Exercise prompt | Look below for the line holding "Click the ScreenFlow" and the line holding "Click the top". Transcribe exactly those lines and all lines between them, nothing more.

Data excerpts
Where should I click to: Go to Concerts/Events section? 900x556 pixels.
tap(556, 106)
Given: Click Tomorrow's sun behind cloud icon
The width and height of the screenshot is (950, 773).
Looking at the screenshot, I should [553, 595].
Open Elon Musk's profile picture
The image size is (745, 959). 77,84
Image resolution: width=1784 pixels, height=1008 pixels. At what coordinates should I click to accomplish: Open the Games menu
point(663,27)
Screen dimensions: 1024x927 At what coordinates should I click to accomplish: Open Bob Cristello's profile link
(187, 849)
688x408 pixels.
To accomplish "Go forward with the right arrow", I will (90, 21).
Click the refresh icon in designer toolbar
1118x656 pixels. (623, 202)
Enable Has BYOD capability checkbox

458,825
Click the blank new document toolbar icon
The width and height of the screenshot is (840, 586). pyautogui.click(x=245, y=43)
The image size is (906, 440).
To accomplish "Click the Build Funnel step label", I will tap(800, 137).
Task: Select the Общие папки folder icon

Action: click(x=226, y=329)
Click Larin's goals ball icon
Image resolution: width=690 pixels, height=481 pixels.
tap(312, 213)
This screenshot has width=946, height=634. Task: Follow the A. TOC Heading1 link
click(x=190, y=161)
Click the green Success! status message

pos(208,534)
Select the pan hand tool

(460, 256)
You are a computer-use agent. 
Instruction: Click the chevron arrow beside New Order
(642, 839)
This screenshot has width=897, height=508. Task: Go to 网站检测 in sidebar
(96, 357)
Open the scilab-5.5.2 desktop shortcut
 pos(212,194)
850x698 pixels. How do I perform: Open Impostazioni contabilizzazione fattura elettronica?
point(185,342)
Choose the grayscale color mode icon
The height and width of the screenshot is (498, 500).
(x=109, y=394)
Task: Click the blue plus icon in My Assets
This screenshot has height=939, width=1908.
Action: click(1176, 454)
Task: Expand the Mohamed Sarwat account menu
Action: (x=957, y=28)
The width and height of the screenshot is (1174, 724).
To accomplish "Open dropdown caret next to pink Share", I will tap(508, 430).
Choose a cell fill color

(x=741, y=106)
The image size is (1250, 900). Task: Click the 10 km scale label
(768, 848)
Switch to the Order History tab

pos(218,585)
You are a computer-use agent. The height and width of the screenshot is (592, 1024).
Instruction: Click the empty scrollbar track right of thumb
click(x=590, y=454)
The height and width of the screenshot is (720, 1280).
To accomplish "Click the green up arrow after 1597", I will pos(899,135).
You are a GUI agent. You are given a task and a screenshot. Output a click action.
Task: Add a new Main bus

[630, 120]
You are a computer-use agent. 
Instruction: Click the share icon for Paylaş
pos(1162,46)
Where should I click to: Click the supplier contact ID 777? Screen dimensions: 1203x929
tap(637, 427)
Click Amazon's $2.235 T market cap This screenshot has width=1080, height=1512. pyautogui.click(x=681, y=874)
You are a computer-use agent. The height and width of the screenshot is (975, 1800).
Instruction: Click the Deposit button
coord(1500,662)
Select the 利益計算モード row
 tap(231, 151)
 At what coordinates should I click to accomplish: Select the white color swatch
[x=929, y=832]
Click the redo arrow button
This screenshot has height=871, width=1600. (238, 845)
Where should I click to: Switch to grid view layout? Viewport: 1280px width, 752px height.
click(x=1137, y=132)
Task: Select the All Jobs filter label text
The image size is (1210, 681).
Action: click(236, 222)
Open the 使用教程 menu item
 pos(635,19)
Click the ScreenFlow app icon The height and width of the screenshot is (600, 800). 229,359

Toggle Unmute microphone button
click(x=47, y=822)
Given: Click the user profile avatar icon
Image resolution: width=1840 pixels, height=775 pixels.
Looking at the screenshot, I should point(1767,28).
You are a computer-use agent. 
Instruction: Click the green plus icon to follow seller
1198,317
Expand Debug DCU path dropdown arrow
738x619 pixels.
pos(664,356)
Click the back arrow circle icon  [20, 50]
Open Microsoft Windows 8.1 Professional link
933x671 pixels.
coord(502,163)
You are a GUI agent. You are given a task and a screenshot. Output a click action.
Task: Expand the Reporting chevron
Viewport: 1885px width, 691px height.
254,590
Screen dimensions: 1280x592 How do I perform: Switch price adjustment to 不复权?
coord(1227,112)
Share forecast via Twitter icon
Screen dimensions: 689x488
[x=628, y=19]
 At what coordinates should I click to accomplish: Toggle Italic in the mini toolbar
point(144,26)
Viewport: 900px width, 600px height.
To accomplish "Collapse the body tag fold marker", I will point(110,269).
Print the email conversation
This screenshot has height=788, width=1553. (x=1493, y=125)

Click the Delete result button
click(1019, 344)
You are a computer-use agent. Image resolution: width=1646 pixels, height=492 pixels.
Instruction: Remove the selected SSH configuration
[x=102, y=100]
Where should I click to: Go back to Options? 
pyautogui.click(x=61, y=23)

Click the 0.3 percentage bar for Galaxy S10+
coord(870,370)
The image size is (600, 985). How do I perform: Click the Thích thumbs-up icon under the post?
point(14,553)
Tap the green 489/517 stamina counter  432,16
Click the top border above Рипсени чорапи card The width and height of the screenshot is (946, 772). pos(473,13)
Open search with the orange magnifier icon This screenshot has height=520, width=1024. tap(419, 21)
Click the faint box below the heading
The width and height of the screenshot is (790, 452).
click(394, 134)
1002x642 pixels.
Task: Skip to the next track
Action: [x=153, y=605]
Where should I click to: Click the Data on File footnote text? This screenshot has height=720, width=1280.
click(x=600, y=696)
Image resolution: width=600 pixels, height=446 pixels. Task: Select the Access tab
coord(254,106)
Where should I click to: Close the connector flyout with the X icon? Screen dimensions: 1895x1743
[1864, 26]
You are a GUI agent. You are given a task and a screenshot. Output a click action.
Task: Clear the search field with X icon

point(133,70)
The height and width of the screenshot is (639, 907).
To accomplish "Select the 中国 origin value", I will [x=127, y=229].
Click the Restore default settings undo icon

Answer area |
Click the ScreenFlow app icon The height and width of the screenshot is (600, 800). 229,359

Toggle Unmute microphone button
click(x=47, y=822)
Given: Click the user profile avatar icon
Image resolution: width=1840 pixels, height=775 pixels.
Looking at the screenshot, I should point(1767,28).
You are a computer-use agent. 
Instruction: Click the green plus icon to follow seller
1198,317
Expand Debug DCU path dropdown arrow
738x619 pixels.
pos(664,356)
Click the back arrow circle icon  [20, 50]
Open Microsoft Windows 8.1 Professional link
933x671 pixels.
coord(502,163)
You are a GUI agent. You are given a task and a screenshot. Output a click action.
Task: Expand the Reporting chevron
Viewport: 1885px width, 691px height.
254,590
Screen dimensions: 1280x592 How do I perform: Switch price adjustment to 不复权?
coord(1227,112)
Share forecast via Twitter icon
Screen dimensions: 689x488
[x=628, y=19]
 At what coordinates should I click to accomplish: Toggle Italic in the mini toolbar
point(144,26)
Viewport: 900px width, 600px height.
To accomplish "Collapse the body tag fold marker", I will point(110,269).
Print the email conversation
This screenshot has height=788, width=1553. (x=1493, y=125)

Click the Delete result button
click(1019, 344)
You are a computer-use agent. Image resolution: width=1646 pixels, height=492 pixels.
Instruction: Remove the selected SSH configuration
[x=102, y=100]
Where should I click to: Go back to Options? 
pyautogui.click(x=61, y=23)

Click the 0.3 percentage bar for Galaxy S10+
coord(870,370)
The image size is (600, 985). How do I perform: Click the Thích thumbs-up icon under the post?
point(14,553)
Tap the green 489/517 stamina counter  432,16
Click the top border above Рипсени чорапи card The width and height of the screenshot is (946, 772). pos(473,13)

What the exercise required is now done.